The entire circuit is supplied with an overall supply voltage from which the available supply voltages for the solution described are generated. In the absence of a specific arrangement such as charge pumps, the overall supply voltage must be at least equal to the highest available supply voltage to allow all available supply voltages to be generated. In our example, the circuit must be supplied with an overall supply of at least 1.1 V in order to allow the available supply voltages of 0.9, 1 and 1.1 V to be generated.

An attacker could be tempted to limit the overall supply voltage to limit the number of available voltages and thereby the number of voltage configurations that the circuit can use. For example, if the overall supply voltage for the circuit is 0.95 V, only the voltage 0.9 V is actually available and a single voltage configuration is operational, the one where all groups are supplied with 0.9 V.

One option is for the circuit to test the value of this overall supply voltage and prohibit operation of the circuit if the overall supply voltage is not at least equal to the highest available supply voltage. For example, a circuit reset is forced when the overall supply voltage is too low.

One option is to use one or more voltage regulators in the circuit. A voltage regulator takes the overall supply voltage for the circuit and produces a regulated output voltage at a set value. From the regulated output, it is possible to generate multiple offset voltages using a resistor network. It is therefore possible to use a single voltage regulator to generate the set of available voltages. It is also possible to use one voltage regulator per available voltage. Between these two solutions, all intermediate solutions are possible. Thus, the set of available voltages is generated using one or more voltage regulators. Protection on these regulators can be provided to ensure that the available voltages can actually be generated from the overall supply voltage.

Thus, courtesy of the solution described, an attack by analysis of the consumption of the circuit is made much more difficult.

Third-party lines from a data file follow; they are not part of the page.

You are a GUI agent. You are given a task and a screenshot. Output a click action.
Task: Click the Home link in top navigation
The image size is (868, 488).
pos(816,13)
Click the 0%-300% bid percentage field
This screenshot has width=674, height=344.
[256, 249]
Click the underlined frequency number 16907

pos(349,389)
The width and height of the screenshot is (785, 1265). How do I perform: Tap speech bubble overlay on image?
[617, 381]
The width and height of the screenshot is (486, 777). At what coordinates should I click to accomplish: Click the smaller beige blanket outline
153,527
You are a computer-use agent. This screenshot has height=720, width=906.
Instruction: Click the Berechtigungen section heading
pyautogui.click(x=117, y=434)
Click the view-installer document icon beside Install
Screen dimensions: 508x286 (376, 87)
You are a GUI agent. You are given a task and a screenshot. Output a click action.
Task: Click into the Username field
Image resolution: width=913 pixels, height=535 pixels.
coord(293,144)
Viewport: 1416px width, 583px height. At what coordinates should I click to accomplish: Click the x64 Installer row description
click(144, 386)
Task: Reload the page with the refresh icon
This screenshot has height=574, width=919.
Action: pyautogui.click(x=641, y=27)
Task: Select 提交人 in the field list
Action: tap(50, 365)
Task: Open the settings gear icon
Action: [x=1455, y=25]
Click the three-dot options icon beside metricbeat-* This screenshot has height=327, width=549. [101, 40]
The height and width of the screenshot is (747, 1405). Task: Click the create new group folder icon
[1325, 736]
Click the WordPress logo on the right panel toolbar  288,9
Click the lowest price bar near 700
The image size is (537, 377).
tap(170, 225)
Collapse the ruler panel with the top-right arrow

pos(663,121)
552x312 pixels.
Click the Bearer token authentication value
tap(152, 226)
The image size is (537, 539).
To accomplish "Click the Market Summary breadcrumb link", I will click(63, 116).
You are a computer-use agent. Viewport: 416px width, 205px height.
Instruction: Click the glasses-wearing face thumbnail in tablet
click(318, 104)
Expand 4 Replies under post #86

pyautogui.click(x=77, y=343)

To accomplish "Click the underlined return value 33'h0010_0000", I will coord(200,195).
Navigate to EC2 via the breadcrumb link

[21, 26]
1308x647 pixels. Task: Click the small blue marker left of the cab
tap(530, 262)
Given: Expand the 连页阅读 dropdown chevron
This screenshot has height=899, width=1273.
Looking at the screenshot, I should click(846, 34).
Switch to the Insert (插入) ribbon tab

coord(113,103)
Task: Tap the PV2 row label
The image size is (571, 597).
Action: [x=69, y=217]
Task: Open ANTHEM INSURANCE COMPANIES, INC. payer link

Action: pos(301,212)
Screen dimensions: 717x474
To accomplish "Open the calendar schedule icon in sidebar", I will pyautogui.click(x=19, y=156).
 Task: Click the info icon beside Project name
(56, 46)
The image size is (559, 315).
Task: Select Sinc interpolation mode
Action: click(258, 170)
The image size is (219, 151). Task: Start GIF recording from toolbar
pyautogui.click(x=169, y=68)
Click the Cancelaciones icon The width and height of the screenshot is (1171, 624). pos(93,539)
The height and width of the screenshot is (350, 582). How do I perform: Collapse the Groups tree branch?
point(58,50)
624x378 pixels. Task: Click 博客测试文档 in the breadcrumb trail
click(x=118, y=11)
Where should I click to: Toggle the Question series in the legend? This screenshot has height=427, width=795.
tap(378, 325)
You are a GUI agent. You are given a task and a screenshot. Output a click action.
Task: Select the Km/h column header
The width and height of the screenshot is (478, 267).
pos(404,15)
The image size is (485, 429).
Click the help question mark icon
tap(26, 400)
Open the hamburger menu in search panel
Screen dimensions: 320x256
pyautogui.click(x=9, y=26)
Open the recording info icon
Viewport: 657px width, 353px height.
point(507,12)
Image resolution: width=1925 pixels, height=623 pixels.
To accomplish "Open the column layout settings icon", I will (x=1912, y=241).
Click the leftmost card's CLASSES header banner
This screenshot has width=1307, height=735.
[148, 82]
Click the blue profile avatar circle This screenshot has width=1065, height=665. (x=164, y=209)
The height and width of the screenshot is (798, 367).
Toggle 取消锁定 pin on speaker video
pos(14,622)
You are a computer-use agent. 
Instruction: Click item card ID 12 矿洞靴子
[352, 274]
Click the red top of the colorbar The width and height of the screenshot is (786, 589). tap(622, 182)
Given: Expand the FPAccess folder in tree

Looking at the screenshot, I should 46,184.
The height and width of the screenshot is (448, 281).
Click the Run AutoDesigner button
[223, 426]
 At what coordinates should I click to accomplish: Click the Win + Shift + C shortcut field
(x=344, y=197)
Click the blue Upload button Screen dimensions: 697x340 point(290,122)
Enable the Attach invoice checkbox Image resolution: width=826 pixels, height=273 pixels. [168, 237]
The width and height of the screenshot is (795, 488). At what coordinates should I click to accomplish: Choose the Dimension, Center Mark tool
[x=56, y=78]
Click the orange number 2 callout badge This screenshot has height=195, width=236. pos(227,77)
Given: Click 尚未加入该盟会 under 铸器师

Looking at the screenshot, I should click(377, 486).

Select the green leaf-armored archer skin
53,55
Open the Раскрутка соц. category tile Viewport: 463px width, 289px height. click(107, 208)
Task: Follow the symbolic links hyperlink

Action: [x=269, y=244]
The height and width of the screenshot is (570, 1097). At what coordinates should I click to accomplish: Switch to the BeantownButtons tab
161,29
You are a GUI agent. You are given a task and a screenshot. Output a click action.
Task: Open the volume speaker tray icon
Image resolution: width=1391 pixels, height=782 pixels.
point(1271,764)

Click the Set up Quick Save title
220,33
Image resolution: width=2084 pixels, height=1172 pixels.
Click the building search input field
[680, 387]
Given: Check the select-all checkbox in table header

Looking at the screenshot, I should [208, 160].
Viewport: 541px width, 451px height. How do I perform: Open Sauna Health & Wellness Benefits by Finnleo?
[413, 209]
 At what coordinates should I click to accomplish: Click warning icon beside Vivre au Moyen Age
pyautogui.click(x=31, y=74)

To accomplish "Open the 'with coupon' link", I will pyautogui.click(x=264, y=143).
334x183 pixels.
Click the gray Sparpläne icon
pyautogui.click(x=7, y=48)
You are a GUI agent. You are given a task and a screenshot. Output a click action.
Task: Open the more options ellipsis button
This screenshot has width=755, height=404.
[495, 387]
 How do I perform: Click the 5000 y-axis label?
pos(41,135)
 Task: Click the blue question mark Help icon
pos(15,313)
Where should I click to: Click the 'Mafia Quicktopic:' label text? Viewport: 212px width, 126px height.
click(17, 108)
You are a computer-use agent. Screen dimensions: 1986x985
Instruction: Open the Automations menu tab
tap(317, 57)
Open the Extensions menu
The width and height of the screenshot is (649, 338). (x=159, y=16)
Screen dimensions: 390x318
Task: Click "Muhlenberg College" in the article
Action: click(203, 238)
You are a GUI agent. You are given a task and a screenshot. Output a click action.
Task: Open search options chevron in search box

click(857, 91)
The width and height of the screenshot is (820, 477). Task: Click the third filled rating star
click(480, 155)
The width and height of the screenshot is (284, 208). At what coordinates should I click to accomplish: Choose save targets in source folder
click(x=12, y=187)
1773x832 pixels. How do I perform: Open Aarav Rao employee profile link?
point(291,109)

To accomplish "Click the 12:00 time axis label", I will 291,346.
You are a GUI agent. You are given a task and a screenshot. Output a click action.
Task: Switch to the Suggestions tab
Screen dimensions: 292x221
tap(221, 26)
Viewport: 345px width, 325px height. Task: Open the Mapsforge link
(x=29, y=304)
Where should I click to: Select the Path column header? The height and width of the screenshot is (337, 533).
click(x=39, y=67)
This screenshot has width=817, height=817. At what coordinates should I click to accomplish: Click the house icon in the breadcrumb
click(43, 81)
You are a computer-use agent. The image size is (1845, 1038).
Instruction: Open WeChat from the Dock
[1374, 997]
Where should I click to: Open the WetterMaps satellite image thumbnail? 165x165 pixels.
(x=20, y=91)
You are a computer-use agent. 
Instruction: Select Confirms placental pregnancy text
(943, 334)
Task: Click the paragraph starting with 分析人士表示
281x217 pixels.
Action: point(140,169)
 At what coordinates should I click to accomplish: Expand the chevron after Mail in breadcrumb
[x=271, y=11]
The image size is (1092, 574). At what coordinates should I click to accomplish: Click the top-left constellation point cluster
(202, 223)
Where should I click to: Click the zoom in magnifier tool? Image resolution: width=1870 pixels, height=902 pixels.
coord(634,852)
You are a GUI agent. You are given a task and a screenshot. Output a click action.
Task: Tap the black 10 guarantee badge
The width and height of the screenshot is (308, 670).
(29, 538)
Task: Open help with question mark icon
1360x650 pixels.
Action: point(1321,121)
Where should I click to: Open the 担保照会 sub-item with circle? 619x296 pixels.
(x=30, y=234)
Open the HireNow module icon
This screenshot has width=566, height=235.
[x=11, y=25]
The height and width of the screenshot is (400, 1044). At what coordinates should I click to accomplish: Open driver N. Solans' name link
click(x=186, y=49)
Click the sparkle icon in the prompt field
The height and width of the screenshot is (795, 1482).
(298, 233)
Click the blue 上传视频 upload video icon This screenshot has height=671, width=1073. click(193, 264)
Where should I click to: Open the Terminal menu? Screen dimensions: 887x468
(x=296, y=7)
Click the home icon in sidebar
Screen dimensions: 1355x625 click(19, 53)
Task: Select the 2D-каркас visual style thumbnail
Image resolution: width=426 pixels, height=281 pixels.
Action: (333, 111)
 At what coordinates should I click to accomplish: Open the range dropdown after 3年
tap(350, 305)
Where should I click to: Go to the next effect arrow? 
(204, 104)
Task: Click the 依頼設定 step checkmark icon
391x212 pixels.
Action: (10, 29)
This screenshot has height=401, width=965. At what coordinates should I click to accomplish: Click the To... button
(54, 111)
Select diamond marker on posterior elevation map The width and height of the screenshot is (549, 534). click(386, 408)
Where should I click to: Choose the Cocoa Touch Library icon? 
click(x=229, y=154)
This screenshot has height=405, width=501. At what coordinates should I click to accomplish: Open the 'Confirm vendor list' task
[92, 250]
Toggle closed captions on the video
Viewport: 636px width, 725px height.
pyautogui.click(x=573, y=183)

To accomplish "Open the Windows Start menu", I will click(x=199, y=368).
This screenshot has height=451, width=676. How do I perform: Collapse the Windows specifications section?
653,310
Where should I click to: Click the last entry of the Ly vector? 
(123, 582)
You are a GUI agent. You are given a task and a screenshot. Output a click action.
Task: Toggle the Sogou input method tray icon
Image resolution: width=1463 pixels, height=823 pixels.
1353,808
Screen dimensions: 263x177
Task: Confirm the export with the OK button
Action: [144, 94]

Analysis of the consumption of a circuit requires the recording of a large quantity of traces that will then be averaged to draw out the signal from the noise. However, each use of the circuit results in the consumption due to a different combination of voltages being able to be observed, said combination being difficult to compare with the previous one. For a set of m different voltages and n different groups with a uniform distribution for the selection signals, an attacker must collect a number of traces multiplied by a factor in the order of mⁿ, the standard deviation of the probabilistic distribution of the voltage combinations, in order to hope to observe all possible combinations.

To process the traces, the attacker can try to distinguish the traces using combinations of voltage values by means of an additional study that is considered relatively complex. If the traces are not distinguished using a prior study, the disparity in the transition times between the recorded traces leads to temporal smoothing of the transitions for the average traces. Additional uncertainty is therefore introduced. This is because consumptions due to successive close transitions spread out over time and overlap for the average traces. A time jitter with lower granularity than that of a clock cycle is introduced.

Naturally, in order to meet specific needs, a person skilled in the field of the invention will be able to make changes to the above description.

Although the present invention has been described above with reference to specific embodiments, the present invention is not limited to these specific embodiments, and modifications that fall within the field of application of the present invention will be obvious to a person skilled in the art.